**How to complete this task**
The data below holds the lines to copy: everything from the line containing "Where should I" to the line containing "Task: Undo the last chart action", both ends included, set down exactly.
====== Data shown ======
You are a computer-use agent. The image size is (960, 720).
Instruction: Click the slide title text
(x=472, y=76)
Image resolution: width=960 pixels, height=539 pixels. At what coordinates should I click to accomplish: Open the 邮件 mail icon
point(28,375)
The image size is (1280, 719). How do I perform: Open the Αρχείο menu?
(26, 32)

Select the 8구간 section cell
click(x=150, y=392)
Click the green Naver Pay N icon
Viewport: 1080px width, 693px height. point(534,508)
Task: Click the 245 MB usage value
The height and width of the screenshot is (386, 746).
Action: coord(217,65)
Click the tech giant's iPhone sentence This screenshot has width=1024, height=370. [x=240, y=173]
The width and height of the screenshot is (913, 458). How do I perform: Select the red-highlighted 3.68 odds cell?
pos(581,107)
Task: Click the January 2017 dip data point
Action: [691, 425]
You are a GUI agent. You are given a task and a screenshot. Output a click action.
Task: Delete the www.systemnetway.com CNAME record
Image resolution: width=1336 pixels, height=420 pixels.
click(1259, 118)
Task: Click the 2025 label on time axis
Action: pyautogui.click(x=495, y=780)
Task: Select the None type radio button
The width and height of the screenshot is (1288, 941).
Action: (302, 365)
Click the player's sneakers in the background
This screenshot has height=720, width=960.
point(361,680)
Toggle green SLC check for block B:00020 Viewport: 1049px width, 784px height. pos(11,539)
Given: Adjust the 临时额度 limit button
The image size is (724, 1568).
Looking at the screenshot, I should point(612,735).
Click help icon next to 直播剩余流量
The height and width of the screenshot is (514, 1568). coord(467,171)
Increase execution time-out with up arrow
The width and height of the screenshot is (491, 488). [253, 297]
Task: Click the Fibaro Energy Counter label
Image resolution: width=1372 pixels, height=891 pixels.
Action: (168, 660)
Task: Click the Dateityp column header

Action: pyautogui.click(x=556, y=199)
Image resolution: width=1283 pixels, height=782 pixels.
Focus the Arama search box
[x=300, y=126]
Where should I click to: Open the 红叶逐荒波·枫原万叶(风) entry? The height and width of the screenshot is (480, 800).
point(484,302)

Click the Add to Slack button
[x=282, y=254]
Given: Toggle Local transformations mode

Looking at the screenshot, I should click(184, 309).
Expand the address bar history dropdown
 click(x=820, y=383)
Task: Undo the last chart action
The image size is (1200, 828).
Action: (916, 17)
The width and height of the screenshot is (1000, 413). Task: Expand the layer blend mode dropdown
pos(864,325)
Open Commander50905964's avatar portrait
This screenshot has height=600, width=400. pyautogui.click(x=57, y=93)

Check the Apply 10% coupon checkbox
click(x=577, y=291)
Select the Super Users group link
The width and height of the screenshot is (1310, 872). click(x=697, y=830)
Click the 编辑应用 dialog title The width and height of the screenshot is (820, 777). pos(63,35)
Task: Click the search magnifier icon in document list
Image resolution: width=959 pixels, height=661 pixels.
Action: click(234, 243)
======
**Answer section**
Where should I click to: Open the 红叶逐荒波·枫原万叶(风) entry? The height and width of the screenshot is (480, 800).
point(484,302)

Click the Add to Slack button
[x=282, y=254]
Given: Toggle Local transformations mode

Looking at the screenshot, I should click(184, 309).
Expand the address bar history dropdown
 click(x=820, y=383)
Task: Undo the last chart action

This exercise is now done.